As I observed my children growing up, I began to question what I had read on children and education. For instance, we say that little children have a very short attention span. But I have seen my son do an experiment at the age of two and a half, which lasted for more than an hour and a half. I wish I could have recorded that on a video. It proved wrong the notion that children are not capable of logical thinking and analytical thinking at that age. You have to see it to believe it.

Likewise, when my daughter was two, in the evening, I would leave her at home while I would go out to bring back the cows. It was hard to see where I was because the area where the cows grazed was covered with tall grass. One day, when I was a little late to return, she followed me there. I was surprised how she managed to find me. She told me she could find out where cows were grazing because egrets are usually flying over the place where the cows graze. I had never made this correlation myself. This incident made me realize I have nothing to teach the child. If at all, I will be teaching her my limitations. My fears. My biases. On the other hand, I have a lot to learn from how she is learning. How loving, forgiving and gentle she can be.

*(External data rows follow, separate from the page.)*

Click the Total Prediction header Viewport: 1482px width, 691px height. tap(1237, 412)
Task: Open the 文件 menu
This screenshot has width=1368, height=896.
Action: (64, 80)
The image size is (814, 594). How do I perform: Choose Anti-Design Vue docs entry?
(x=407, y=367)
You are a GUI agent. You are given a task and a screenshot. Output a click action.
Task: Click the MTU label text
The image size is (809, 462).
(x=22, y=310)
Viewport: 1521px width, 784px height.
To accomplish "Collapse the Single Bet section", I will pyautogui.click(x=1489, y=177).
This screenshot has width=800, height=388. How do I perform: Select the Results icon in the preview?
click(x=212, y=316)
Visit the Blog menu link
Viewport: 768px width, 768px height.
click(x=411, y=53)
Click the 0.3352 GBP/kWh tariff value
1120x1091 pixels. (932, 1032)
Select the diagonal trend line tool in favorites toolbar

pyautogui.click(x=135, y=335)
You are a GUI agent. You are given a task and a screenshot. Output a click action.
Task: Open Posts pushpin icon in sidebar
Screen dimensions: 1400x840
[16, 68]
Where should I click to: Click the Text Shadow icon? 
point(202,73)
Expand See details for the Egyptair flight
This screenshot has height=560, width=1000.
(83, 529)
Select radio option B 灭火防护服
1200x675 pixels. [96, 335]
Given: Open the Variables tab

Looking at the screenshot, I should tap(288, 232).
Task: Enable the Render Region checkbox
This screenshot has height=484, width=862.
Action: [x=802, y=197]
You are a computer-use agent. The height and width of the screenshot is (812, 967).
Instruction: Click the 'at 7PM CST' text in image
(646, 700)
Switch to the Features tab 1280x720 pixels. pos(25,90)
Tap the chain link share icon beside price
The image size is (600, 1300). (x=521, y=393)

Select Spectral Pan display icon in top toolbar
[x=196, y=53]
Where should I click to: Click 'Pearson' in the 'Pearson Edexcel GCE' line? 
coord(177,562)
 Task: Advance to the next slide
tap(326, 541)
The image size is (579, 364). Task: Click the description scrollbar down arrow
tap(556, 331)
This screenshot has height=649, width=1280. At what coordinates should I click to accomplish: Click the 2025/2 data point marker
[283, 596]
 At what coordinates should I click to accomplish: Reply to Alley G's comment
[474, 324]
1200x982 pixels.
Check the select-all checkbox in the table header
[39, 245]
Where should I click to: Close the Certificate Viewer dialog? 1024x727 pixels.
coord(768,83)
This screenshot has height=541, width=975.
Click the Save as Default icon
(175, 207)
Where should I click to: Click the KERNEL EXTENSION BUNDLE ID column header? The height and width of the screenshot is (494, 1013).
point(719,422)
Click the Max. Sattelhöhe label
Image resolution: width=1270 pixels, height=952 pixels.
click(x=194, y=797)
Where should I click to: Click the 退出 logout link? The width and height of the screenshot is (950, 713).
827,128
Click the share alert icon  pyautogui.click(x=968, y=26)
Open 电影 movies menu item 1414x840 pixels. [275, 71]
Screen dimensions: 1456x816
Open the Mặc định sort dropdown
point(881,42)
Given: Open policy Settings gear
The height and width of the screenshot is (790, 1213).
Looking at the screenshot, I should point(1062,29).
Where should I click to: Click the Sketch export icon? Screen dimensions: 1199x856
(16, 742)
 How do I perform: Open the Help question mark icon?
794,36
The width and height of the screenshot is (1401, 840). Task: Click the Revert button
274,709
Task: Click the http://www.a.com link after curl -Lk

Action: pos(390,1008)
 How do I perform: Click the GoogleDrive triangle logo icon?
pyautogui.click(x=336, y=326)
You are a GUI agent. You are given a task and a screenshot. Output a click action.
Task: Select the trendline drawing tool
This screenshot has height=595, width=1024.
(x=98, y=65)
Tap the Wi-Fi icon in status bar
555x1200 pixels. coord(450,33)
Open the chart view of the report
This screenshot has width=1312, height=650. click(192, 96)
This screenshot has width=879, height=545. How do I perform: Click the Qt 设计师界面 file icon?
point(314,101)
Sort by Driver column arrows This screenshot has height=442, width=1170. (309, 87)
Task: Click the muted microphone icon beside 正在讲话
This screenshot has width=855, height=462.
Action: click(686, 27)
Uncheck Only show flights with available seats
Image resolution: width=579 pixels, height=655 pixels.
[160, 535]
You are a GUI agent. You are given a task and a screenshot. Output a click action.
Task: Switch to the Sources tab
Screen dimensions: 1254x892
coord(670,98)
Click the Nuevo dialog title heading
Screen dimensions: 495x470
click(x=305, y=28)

We often deny the instinct to learn

Teaching comes from a place of arrogance “I know more. I am in a position to teach because I am physically bigger and I have been on this planet longer”. Intuitive learning is the mother of all learning. As parents, we ask children to ignore their instinct and listen to adults. When someone comes home and the child stays away, we chide them. “Oh, what is this? Shake hands with uncle, give a kiss to uncle.” Later on, that child may end up being abused. We then wonder why the child never spoke up — because we had told her early in her childhood “Your instinct is not correct. You need to listen to the adult” this makes her vulnerable to being used by the adult. These things are very connected. We don’t see these connections. That is why our children are confused. They are lost. They don’t know who they are.

Q. If we don’t teach, how can we pass on useful information to the next generation?

We need to stop teaching and start inspiring

The first thing that differentiates humans from other beings on this planet is the power to create. The need to make things. We do things with our hands. That differentiates human beings from other animals. The present education system totally denies students the opportunity to create. In the name of “civilization”, “market economy”, and “capitalism”, we are denying children the ability to make their own toys, or for families to make things that they need for themselves -. We have only left them the need to “serve”, or rather the need to “slave.”.

The world is in the current state because when you are a slave, you need to be given some “prizes.” The consumer economy is the prize we are giving ourselves. We are being controlled by others. I am seeing George Orwell’s “1984” playing out in front of my eyes. It is frightening. If you observe a child, the need to create is innate. Instead, we buy very expensive toys and kill their creativity. So, when you deny someone the ability to create, give them things on a platter, they begin to see how well this works. They begin to think — “How much can it/they give me?” We go from being completely human to being monsters. We oppress others. Because we don’t make, we don’t understand the plight of farmers, what it means to be poor. We don’t even understand the plight of the child.

We don’t need to share information. By observing us, the children learn what to do. If they have to be free and happy, we have to be free and happy. They will learn that. We should stop teaching. We need to start inspiring.